重要な変更点として、ロシア人のデータの保管及び処理は、ロシア国内で行わなければならず、違反者は、ロシアの通信当局であるRoskomnadzorが作る違反者レジストリに登録され、最終的にはwebブロッキングされるとのことです。
手続きは、Hogan Lovelsの記事[2]によると以下のようになります。
- まず裁判所が、そのサイトが違反をしているかどうかを認めます。
- 違反が認められると、RoskomnadzorがWebサイトをホスティングしている事業者に違反の通知をします。
- ホスティング業者は1日以内にサイト提供者に連絡しなければなりません。
- そこから1日以内にサイト提供者は是正をしなければなりません。
- もし是正がされなかった場合は、ホスティング事業者はそのWebサイトへのアクセスを制限しなければなりません。
これは、ロシア向けのビジネスを行っている企業や、ロシアにオペレーションを持っている企業に影響を与えます。これには、ロシア人の登録を許すWebサイトなども含まれるように読めます。これまでは、ロシアにプレゼンスが無い企業はRoskomnadzorの管理対象外だったようですが、今回の法制でロシア国内にデータを留めることになると、自動的にロシアにある種のプレゼンスができてしまうからです。

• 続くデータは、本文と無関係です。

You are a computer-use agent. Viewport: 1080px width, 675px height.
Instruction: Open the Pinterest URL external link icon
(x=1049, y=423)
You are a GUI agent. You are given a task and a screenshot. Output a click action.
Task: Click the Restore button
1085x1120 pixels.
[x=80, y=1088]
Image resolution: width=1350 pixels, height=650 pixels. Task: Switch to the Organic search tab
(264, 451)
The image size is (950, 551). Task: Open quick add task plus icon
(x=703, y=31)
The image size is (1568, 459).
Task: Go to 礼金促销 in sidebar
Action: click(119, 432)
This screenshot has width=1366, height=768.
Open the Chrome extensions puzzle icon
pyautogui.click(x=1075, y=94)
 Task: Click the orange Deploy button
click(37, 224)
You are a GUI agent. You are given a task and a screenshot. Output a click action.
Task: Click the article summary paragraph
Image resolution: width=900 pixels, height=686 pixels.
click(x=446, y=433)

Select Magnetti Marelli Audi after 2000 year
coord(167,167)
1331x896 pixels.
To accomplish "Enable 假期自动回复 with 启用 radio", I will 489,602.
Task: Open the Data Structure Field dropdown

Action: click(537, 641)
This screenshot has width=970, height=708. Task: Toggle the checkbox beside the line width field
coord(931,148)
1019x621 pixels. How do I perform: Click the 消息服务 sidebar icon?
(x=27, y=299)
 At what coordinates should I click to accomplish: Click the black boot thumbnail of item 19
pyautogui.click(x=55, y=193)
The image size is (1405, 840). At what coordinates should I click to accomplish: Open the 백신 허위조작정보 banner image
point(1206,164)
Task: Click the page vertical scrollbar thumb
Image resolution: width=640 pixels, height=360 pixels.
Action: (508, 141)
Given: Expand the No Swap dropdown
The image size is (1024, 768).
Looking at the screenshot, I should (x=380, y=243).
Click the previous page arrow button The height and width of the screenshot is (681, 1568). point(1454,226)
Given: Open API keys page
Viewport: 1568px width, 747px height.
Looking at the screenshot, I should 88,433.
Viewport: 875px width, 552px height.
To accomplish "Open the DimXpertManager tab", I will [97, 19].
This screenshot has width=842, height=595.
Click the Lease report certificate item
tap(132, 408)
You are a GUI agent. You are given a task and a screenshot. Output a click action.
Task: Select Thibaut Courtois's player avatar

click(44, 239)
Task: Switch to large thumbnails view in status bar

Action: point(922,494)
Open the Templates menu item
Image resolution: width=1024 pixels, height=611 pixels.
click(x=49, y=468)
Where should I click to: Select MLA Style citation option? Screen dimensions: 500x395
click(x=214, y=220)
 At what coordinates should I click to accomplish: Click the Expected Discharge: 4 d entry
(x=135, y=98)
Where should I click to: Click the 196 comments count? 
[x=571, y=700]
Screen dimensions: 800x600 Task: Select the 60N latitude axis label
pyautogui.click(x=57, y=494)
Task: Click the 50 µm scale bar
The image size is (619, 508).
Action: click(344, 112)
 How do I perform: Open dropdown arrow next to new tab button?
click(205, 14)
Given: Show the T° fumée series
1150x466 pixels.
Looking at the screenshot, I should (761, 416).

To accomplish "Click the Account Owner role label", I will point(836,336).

実際Webサイトがこれをやろうとすると、まずロシア国内のクラウド事業者かなにかと契約して、コピーサイトを立て、ユーザがメインサイトに来たら、IPアドレスなどからロシアからのアクセスであることを検出してロシアサイトに飛ばして、以後そちらで処理するなどが必要になると思われます。データも二重管理になりますし大変です。また、「ロシア人」というのですから、海外にいるロシア人も対象になるのでしょう。その場合は国籍を聞く必要も出てきそうですがが、日本だと国籍が機微情報だったりするので悩ましいところです。「私はロシア人ではありません。」というようなチェック・ボックスでも作るんでしょうか…。
ロシアからすると、ひょっとするとこうした法制を敷けば、二重管理を嫌うWebサイトがロシアのクラウドに引っ越してくるというような目論見があるのかもしれませんが、どうですかね。単にロシア・パッシングになる気もします。あるいは、本当は医療データとかゲノムデータとかそういうものを対象に考えていたのが、いつの間にか一般化されてしまったような形でしょうか。
有識者によると、この法律は外国企業のロシアへの投資に影響が大きく、施行前におそらく修正されるだろうとのことですが、いずれにせよ該当する企業は、どのように対応していくか、少なくとも動向をウォッチするべき時期に来ていると言えるでしょう。
なお、今回の改正では新たな罰金は導入されていないので、既存のものが適用されます。金額はRUB10,000[2]ですので、3万円弱ですね。これは大したことありません。EUのように全世界の売上の5%とかいわれると厄介なので、そういう変更が行われないように切に願います。
いずれにせよ、もう少し調べて、新しいことが分かったら、またここで報告いたします。